**TASK INPUT:**
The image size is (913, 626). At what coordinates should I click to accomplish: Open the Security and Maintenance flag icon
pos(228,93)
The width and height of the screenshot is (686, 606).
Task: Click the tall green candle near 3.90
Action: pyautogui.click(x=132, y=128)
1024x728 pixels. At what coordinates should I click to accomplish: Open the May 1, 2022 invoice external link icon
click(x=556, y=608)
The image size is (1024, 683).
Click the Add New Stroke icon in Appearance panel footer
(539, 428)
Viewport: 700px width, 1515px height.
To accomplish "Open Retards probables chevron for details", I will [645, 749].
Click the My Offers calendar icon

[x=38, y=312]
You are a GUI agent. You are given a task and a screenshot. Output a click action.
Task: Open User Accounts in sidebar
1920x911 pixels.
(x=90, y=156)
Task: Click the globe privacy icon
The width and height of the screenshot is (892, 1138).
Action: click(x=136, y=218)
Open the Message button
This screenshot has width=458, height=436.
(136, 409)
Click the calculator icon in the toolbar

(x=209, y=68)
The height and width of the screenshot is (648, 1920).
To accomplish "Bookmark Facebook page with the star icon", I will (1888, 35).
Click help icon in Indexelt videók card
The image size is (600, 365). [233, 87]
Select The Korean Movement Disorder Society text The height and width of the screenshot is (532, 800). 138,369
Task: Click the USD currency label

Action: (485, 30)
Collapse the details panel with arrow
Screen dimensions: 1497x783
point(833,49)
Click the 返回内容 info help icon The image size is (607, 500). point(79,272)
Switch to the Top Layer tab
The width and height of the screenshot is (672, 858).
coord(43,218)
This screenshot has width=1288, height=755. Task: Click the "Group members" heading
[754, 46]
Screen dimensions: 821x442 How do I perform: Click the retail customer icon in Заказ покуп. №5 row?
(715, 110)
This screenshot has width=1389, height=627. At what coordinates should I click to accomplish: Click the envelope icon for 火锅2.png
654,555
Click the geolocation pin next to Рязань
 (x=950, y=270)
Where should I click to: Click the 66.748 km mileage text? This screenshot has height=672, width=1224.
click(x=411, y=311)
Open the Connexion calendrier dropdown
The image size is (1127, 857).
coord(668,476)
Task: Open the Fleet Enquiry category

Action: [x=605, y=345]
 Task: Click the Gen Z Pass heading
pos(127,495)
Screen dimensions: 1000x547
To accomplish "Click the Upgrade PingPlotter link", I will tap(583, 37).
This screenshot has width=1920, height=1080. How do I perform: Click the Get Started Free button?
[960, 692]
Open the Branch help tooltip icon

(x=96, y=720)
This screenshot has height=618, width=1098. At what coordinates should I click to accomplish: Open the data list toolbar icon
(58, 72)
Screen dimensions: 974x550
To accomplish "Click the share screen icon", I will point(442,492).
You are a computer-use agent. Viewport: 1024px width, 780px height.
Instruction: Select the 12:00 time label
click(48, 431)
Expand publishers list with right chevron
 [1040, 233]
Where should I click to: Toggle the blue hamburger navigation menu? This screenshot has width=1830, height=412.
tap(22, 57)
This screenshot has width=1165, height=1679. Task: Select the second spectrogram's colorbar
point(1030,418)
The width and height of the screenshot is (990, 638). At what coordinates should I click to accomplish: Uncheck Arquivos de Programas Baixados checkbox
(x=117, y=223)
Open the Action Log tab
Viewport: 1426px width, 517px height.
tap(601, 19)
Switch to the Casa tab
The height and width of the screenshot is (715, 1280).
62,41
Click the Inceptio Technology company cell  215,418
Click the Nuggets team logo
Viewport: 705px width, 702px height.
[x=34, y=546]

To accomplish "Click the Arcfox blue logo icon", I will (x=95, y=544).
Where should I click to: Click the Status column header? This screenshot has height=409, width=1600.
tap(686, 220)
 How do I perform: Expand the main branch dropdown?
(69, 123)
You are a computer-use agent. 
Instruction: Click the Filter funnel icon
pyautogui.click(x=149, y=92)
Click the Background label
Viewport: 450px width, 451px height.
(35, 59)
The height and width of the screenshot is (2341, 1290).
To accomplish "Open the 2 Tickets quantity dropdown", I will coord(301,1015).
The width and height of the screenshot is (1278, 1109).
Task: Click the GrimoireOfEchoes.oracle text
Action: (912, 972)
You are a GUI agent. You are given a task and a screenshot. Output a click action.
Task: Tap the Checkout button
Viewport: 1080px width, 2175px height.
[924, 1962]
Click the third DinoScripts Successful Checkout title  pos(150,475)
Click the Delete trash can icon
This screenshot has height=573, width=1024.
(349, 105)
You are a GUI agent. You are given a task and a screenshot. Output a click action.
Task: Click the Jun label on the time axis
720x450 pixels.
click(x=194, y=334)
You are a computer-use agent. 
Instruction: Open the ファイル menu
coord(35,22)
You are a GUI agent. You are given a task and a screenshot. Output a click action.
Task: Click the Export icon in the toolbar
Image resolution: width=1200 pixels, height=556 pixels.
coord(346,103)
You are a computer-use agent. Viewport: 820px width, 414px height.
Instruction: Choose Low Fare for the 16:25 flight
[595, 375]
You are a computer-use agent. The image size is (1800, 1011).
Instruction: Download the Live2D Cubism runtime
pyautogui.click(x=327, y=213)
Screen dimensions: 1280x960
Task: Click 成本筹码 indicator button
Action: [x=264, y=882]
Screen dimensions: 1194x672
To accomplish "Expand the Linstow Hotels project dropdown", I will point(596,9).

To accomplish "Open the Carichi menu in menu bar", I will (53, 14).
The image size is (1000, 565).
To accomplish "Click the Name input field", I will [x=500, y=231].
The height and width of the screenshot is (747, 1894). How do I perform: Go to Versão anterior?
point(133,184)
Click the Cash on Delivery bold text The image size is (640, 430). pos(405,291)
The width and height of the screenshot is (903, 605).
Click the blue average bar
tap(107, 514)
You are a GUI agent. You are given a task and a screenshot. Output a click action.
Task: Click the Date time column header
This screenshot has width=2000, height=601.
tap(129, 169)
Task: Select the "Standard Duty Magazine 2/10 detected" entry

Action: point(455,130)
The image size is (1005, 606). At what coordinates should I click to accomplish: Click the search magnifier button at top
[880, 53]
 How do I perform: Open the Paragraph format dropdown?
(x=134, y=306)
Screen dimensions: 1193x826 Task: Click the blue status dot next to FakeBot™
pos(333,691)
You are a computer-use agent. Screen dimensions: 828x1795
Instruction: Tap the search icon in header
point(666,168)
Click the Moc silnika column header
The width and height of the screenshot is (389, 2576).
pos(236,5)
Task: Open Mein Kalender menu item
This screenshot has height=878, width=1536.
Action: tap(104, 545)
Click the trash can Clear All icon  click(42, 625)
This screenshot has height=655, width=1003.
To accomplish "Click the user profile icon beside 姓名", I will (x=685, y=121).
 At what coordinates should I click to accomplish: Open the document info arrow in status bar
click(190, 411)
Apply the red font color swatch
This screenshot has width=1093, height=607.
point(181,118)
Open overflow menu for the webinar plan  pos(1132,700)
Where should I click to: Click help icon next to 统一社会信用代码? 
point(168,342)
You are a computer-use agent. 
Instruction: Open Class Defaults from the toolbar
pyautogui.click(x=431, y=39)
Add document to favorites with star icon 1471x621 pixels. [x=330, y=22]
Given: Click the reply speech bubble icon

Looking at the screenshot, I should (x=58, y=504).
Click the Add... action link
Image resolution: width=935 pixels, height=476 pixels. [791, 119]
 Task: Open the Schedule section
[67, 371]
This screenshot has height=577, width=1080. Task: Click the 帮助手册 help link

**INSTRUCTIONS FOR THE TASK:** Retype the material in full, character for character.

**ANSWER TO THIS EXERCISE:**
The image size is (913, 626). At what coordinates should I click to accomplish: Open the Security and Maintenance flag icon
pos(228,93)
The width and height of the screenshot is (686, 606).
Task: Click the tall green candle near 3.90
Action: pyautogui.click(x=132, y=128)
1024x728 pixels. At what coordinates should I click to accomplish: Open the May 1, 2022 invoice external link icon
click(x=556, y=608)
The image size is (1024, 683).
Click the Add New Stroke icon in Appearance panel footer
(539, 428)
Viewport: 700px width, 1515px height.
To accomplish "Open Retards probables chevron for details", I will [645, 749].
Click the My Offers calendar icon

[x=38, y=312]
You are a GUI agent. You are given a task and a screenshot. Output a click action.
Task: Open User Accounts in sidebar
1920x911 pixels.
(x=90, y=156)
Task: Click the globe privacy icon
The width and height of the screenshot is (892, 1138).
Action: click(x=136, y=218)
Open the Message button
This screenshot has width=458, height=436.
(136, 409)
Click the calculator icon in the toolbar

(x=209, y=68)
The height and width of the screenshot is (648, 1920).
To accomplish "Bookmark Facebook page with the star icon", I will (1888, 35).
Click help icon in Indexelt videók card
The image size is (600, 365). [233, 87]
Select The Korean Movement Disorder Society text The height and width of the screenshot is (532, 800). 138,369
Task: Click the USD currency label

Action: (485, 30)
Collapse the details panel with arrow
Screen dimensions: 1497x783
point(833,49)
Click the 返回内容 info help icon The image size is (607, 500). point(79,272)
Switch to the Top Layer tab
The width and height of the screenshot is (672, 858).
coord(43,218)
This screenshot has width=1288, height=755. Task: Click the "Group members" heading
[754, 46]
Screen dimensions: 821x442 How do I perform: Click the retail customer icon in Заказ покуп. №5 row?
(715, 110)
This screenshot has width=1389, height=627. At what coordinates should I click to accomplish: Click the envelope icon for 火锅2.png
654,555
Click the geolocation pin next to Рязань
 (x=950, y=270)
Where should I click to: Click the 66.748 km mileage text? This screenshot has height=672, width=1224.
click(x=411, y=311)
Open the Connexion calendrier dropdown
The image size is (1127, 857).
coord(668,476)
Task: Open the Fleet Enquiry category

Action: [x=605, y=345]
 Task: Click the Gen Z Pass heading
pos(127,495)
Screen dimensions: 1000x547
To accomplish "Click the Upgrade PingPlotter link", I will tap(583, 37).
This screenshot has width=1920, height=1080. How do I perform: Click the Get Started Free button?
[960, 692]
Open the Branch help tooltip icon

(x=96, y=720)
This screenshot has height=618, width=1098. At what coordinates should I click to accomplish: Open the data list toolbar icon
(58, 72)
Screen dimensions: 974x550
To accomplish "Click the share screen icon", I will point(442,492).
You are a computer-use agent. Viewport: 1024px width, 780px height.
Instruction: Select the 12:00 time label
click(48, 431)
Expand publishers list with right chevron
 [1040, 233]
Where should I click to: Toggle the blue hamburger navigation menu? This screenshot has width=1830, height=412.
tap(22, 57)
This screenshot has width=1165, height=1679. Task: Select the second spectrogram's colorbar
point(1030,418)
The width and height of the screenshot is (990, 638). At what coordinates should I click to accomplish: Uncheck Arquivos de Programas Baixados checkbox
(x=117, y=223)
Open the Action Log tab
Viewport: 1426px width, 517px height.
tap(601, 19)
Switch to the Casa tab
The height and width of the screenshot is (715, 1280).
62,41
Click the Inceptio Technology company cell  215,418
Click the Nuggets team logo
Viewport: 705px width, 702px height.
[x=34, y=546]

To accomplish "Click the Arcfox blue logo icon", I will (x=95, y=544).
Where should I click to: Click the Status column header? This screenshot has height=409, width=1600.
tap(686, 220)
 How do I perform: Expand the main branch dropdown?
(69, 123)
You are a computer-use agent. 
Instruction: Click the Filter funnel icon
pyautogui.click(x=149, y=92)
Click the Background label
Viewport: 450px width, 451px height.
(35, 59)
The height and width of the screenshot is (2341, 1290).
To accomplish "Open the 2 Tickets quantity dropdown", I will coord(301,1015).
The width and height of the screenshot is (1278, 1109).
Task: Click the GrimoireOfEchoes.oracle text
Action: (912, 972)
You are a GUI agent. You are given a task and a screenshot. Output a click action.
Task: Tap the Checkout button
Viewport: 1080px width, 2175px height.
[924, 1962]
Click the third DinoScripts Successful Checkout title  pos(150,475)
Click the Delete trash can icon
This screenshot has height=573, width=1024.
(349, 105)
You are a GUI agent. You are given a task and a screenshot. Output a click action.
Task: Click the Jun label on the time axis
720x450 pixels.
click(x=194, y=334)
You are a computer-use agent. 
Instruction: Open the ファイル menu
coord(35,22)
You are a GUI agent. You are given a task and a screenshot. Output a click action.
Task: Click the Export icon in the toolbar
Image resolution: width=1200 pixels, height=556 pixels.
coord(346,103)
You are a computer-use agent. Viewport: 820px width, 414px height.
Instruction: Choose Low Fare for the 16:25 flight
[595, 375]
You are a computer-use agent. The image size is (1800, 1011).
Instruction: Download the Live2D Cubism runtime
pyautogui.click(x=327, y=213)
Screen dimensions: 1280x960
Task: Click 成本筹码 indicator button
Action: [x=264, y=882]
Screen dimensions: 1194x672
To accomplish "Expand the Linstow Hotels project dropdown", I will point(596,9).

To accomplish "Open the Carichi menu in menu bar", I will (53, 14).
The image size is (1000, 565).
To accomplish "Click the Name input field", I will [x=500, y=231].
The height and width of the screenshot is (747, 1894). How do I perform: Go to Versão anterior?
point(133,184)
Click the Cash on Delivery bold text The image size is (640, 430). pos(405,291)
The width and height of the screenshot is (903, 605).
Click the blue average bar
tap(107, 514)
You are a GUI agent. You are given a task and a screenshot. Output a click action.
Task: Click the Date time column header
This screenshot has width=2000, height=601.
tap(129, 169)
Task: Select the "Standard Duty Magazine 2/10 detected" entry

Action: point(455,130)
The image size is (1005, 606). At what coordinates should I click to accomplish: Click the search magnifier button at top
[880, 53]
 How do I perform: Open the Paragraph format dropdown?
(x=134, y=306)
Screen dimensions: 1193x826 Task: Click the blue status dot next to FakeBot™
pos(333,691)
You are a computer-use agent. Screen dimensions: 828x1795
Instruction: Tap the search icon in header
point(666,168)
Click the Moc silnika column header
The width and height of the screenshot is (389, 2576).
pos(236,5)
Task: Open Mein Kalender menu item
This screenshot has height=878, width=1536.
Action: tap(104, 545)
Click the trash can Clear All icon  click(42, 625)
This screenshot has height=655, width=1003.
To accomplish "Click the user profile icon beside 姓名", I will (x=685, y=121).
 At what coordinates should I click to accomplish: Open the document info arrow in status bar
click(190, 411)
Apply the red font color swatch
This screenshot has width=1093, height=607.
point(181,118)
Open overflow menu for the webinar plan  pos(1132,700)
Where should I click to: Click help icon next to 统一社会信用代码? 
point(168,342)
You are a computer-use agent. 
Instruction: Open Class Defaults from the toolbar
pyautogui.click(x=431, y=39)
Add document to favorites with star icon 1471x621 pixels. [x=330, y=22]
Given: Click the reply speech bubble icon

Looking at the screenshot, I should (x=58, y=504).
Click the Add... action link
Image resolution: width=935 pixels, height=476 pixels. [791, 119]
 Task: Open the Schedule section
[67, 371]
This screenshot has height=577, width=1080. Task: Click the 帮助手册 help link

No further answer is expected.